The condition describes how the incoming data (usually from a previous job) should be compared. Valid conditions are ‘<’, ‘<=’, ‘>’,’>=’, ‘==’, ‘!=’, ‘between’, ‘in’, ‘not in’, ‘contains’, ‘subset of’, or ‘superset of’. The list of conditions which are valid changes depending on the type. Here are the valid conditions for each group of types:

String Types: {‘filename’, ‘media-type’, ‘data-type’, ‘meta-data’} String conditions: {‘==’, ‘!=’, ‘in’, ‘not in’, ‘contains’}

Number Types: {‘integer’, ‘number’} Number Conditions: {‘<’, ‘<=’, ‘>’,’>=’, ‘==’, ‘!=’, ‘between’, ‘in’, ‘not in’}

Bool Types: {‘boolean’} Bool Conditions: {‘==’, ‘!=’}

Object Types: {‘meta-data’, ‘object’} Object Conditions: {‘subset of’, ‘superset of’}

Here is a description of what each condition tests:


Tests whether the first item in the list of values is less than the incoming data. The following will test parameter ‘input_a’ to see if it is less than 100. The 0 is ignored.

    "name": "input_a",
    "type": "integer",
    "condition": "<",
    "values": [100,0]


Tests whether the first item in the list of values is less than or equal to the incoming data. The following will test parameter ‘input_a’ to see if the meta-data for that file has an attribute at foo/bar less than or equal to 100. The 0 is ignored.

    "name": "input_a",
    "type": "meta-data",
    "condition": "<=",
    "values": [[100,0]],
    "fields": [["foo", "bar"]


Tests whether the first item in the list of values is greater than the incoming data. The following will test parameter ‘input_a’ to see if it is greater than 100. The 0 is ignored.

    "name": "input_a",
    "type": "number",
    "condition": ">",
    "values": [100,0]


Tests whether the first item in the list of values is greater than or equal to the incoming data. The following will test parameter ‘input_a’ to see if it has an attribute at foo/bar greater than or equal to 100. The 0 is ignored.

    "name": "input_a",
    "type": "object",
    "condition": ">=",
    "values": [[100,0]],
    "fields": [["foo", "bar"]


Tests whether the first item in the list of values is equal to the incoming data. The following will test parameter ‘input_a’ to see if the parsed data-type is ‘ABC’.

    "name": "input_a",
    "type": "data-type",
    "condition": "==",
    "values": ["ABC"]


Tests whether the first item in the list of values is not equal to the incoming data. The following will test parameter ‘input_a’ to see if the filename is not ‘bad_file.txt’.

    "name": "input_a",
    "type": "filename",
    "condition": "!=",
    "values": ["bad_file.txt"]


Tests whether the incoming data is between the first two values in the list of values. Note the first value must be smaller than the second or this will never be true. The following will test parameter ‘input_a’ to see if it is >= 0 and <= 100.

    "name": "input_a",
    "type": "integer",
    "condition": "between",
    "values": [0,100]


Tests whether the incoming data is in the list of values (e.g. a job outputs “apple” and your values are [“orange”, “apple”] succeeds, an output of “pineapple” will fail). The following will test parameter ‘input_a’ to see if it’s media-type is either javascript or plain text.

    "name": "input_a",
    "type": "media-type",
    "condition": "in",
    "values": ["application/javascript","text/plain"]

‘not in’

Reverse of the previous condition. Will succeed if the input is not in the list of values. The following will test parameter ‘input_a’ to see if it’s media-type is neither javascript nor plain text.

    "name": "input_a",
    "type": "media-type",
    "condition": "not in",
    "values": ["application/javascript","text/plain"]
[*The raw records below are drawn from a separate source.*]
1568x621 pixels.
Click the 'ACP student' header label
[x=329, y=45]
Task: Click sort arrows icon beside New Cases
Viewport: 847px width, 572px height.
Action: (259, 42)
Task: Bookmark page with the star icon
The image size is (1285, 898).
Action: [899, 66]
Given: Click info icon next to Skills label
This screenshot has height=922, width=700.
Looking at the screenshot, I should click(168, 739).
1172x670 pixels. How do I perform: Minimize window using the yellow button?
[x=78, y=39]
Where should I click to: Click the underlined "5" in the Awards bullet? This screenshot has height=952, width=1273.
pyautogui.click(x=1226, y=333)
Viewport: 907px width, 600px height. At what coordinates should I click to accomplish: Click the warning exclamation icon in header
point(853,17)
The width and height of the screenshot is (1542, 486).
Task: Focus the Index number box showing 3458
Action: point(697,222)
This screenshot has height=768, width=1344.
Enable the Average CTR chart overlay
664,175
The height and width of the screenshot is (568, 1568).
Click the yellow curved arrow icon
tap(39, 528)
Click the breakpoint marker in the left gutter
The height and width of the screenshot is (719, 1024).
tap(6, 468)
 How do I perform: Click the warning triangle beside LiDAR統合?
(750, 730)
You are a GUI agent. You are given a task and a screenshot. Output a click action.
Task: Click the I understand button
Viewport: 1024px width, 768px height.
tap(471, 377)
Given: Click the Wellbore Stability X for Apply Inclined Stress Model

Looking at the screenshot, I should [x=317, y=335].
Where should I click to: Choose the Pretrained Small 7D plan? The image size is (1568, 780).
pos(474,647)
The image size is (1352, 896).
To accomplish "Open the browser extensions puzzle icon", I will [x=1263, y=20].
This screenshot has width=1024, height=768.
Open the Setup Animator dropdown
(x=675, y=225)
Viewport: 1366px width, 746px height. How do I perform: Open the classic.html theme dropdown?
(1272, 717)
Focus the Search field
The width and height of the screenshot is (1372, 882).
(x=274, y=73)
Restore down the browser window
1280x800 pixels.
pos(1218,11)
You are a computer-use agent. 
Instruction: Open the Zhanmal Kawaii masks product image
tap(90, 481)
Iterates over each value and checks if it exists in the input. Succeeds if one value is present in the input. The following will check if either ‘abc’ or ‘def’ exists as a substring in the filename of ‘input_a’

    "name": "input_a",
    "type": "filename",
    "condition": "contains",
    "values": ["abc","def"]

‘subset of’

Only applicable for objects, this condition tests whether each item in the input object exists in the object defined in the first item in the list of values. This will inspect the meta-data for the file passed into ‘input_a’ to see if it contains any of the parameters ‘foo’ or ‘bar’ with values of 10 and 100 respectively and nothing else. Note that if the file’s meta-data is empty this will return true and this may need to be coupled with a filter that specifies the meta-data is not equal to an empty object.

    "name": "input_a",
    "type": "meta-data",
    "condition": "subset of",
    "values": [{"foo": 10, "bar": 100}]

‘superset of’

Only applicable for objects, this condition tests whether each item in the object defined in the first item in the list of values exists in the input object. This will inspect ‘input_a’ to see if it contains all of the parameters ‘foo’ or ‘bar’ with values of 10 and 100 respectively. Additional fields present in ‘input_a’ are ignored.

    "name": "input_a",
    "type": "object",
    "condition": "superset of",
    "values": [{"foo": 10, "bar": 100}]

The list of values is used by the filter to compare against the input from the preceding job (specified by the name). For most conditions, only the first entry in the list is used but this must always be a list. The values should correspond to the type but there is no type checking performed on values when validating the filter, only when the filter is run.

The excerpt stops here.